• _Record extracts_
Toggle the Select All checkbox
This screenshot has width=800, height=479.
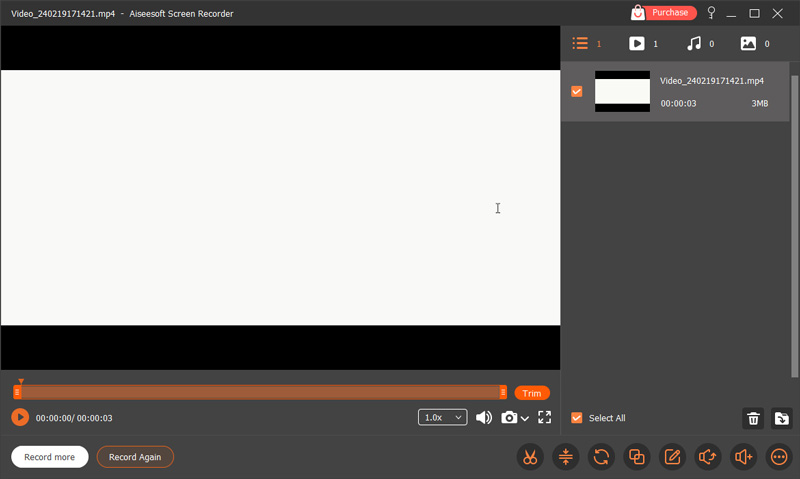(577, 418)
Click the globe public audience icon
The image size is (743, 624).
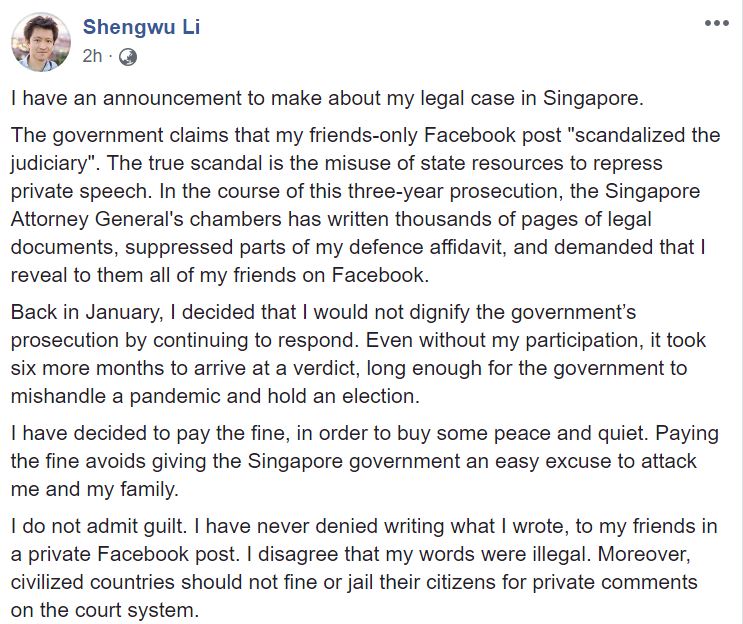(x=127, y=58)
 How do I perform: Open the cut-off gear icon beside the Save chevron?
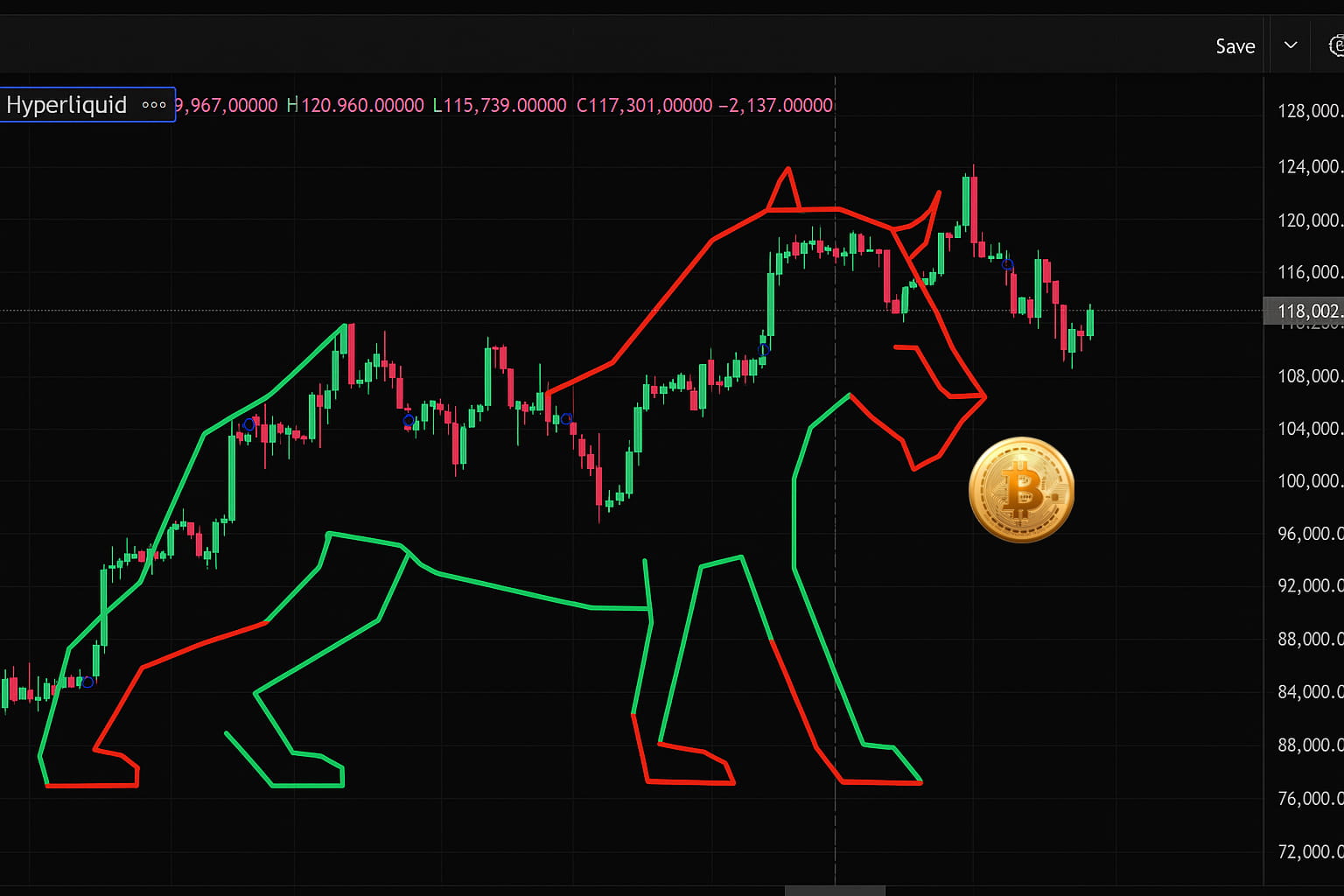pyautogui.click(x=1336, y=46)
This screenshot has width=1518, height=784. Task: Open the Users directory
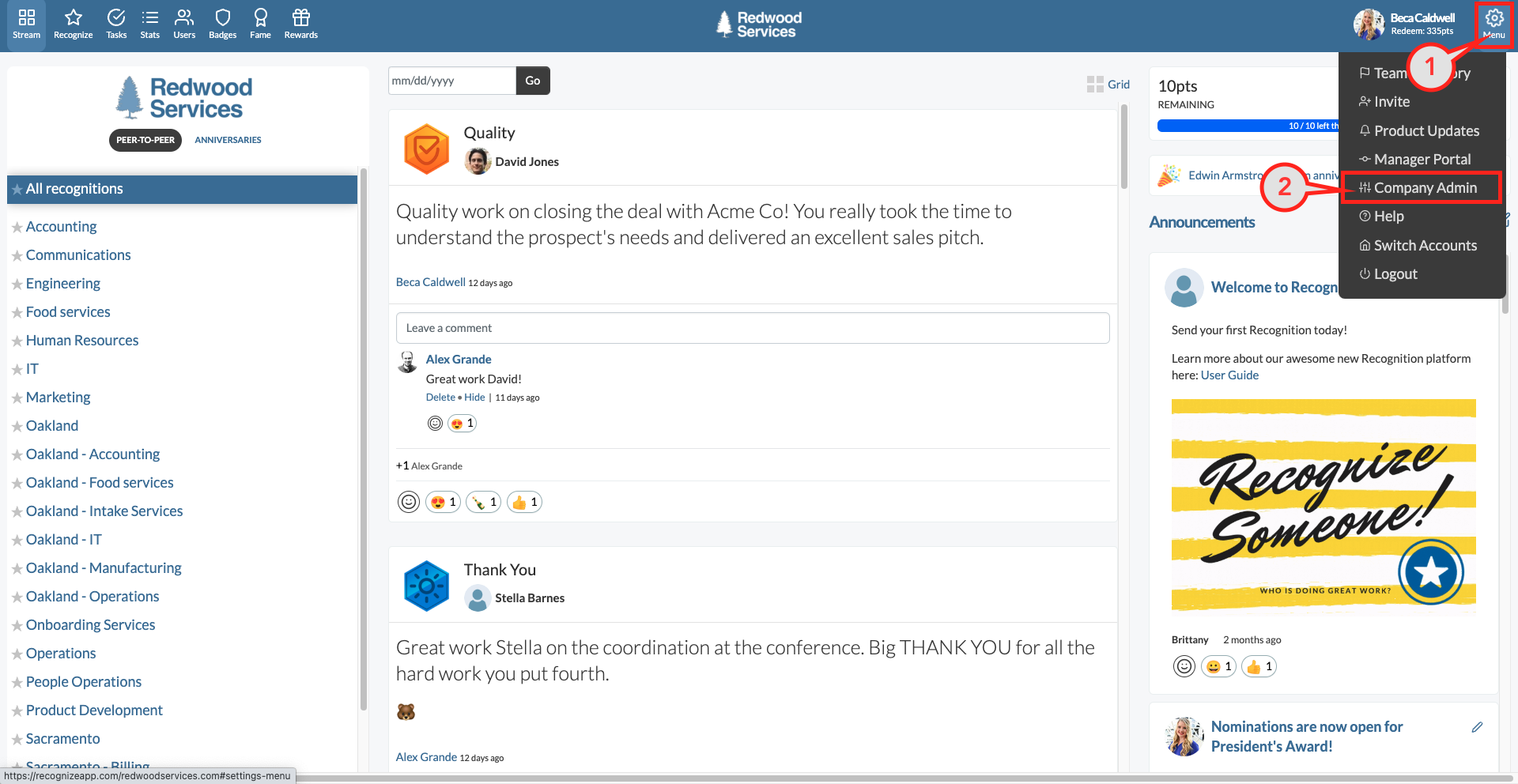click(183, 24)
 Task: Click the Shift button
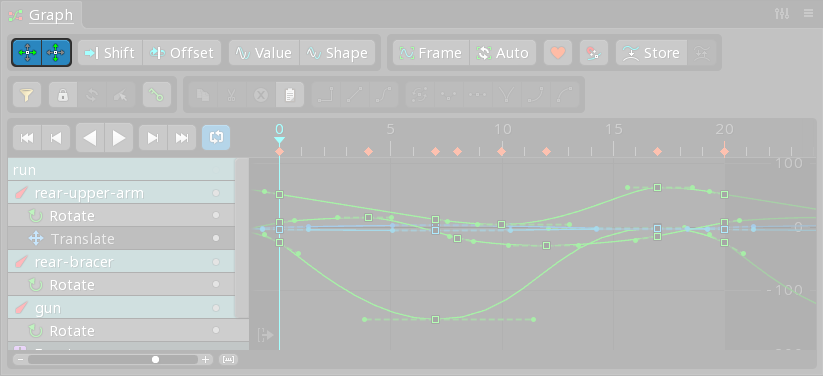tap(110, 53)
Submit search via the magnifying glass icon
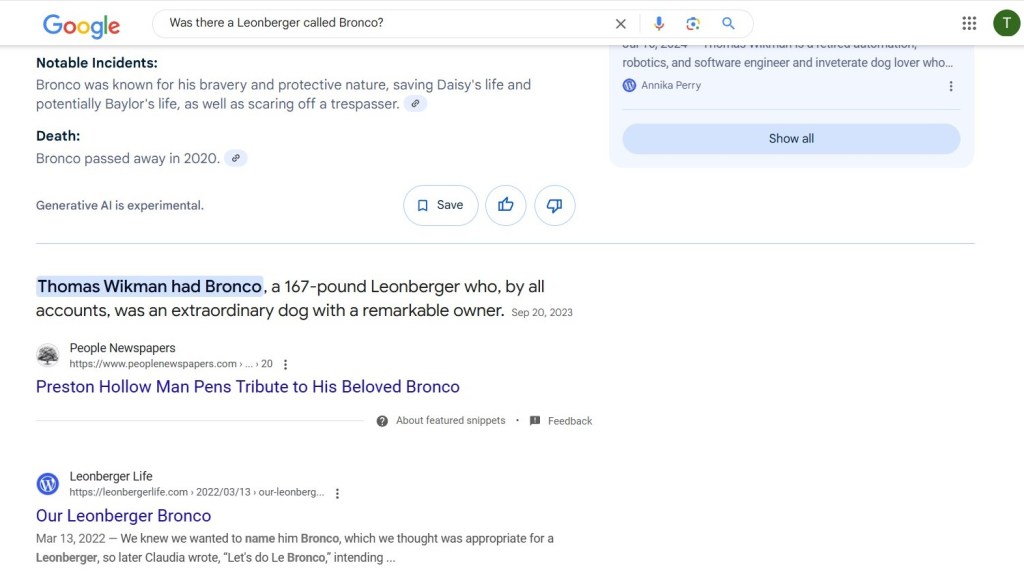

• _Task to carry out_
The answer must be an exact copy of every record above, minus the pictures.

• _Exercise result_
Toggle the Select All checkbox
This screenshot has width=800, height=479.
(577, 418)
Click the globe public audience icon
The image size is (743, 624).
(x=127, y=58)
 How do I perform: Open the cut-off gear icon beside the Save chevron?
pyautogui.click(x=1336, y=46)
This screenshot has width=1518, height=784. Task: Open the Users directory
click(183, 24)
 Task: Click the Shift button
tap(110, 53)
Submit search via the magnifying glass icon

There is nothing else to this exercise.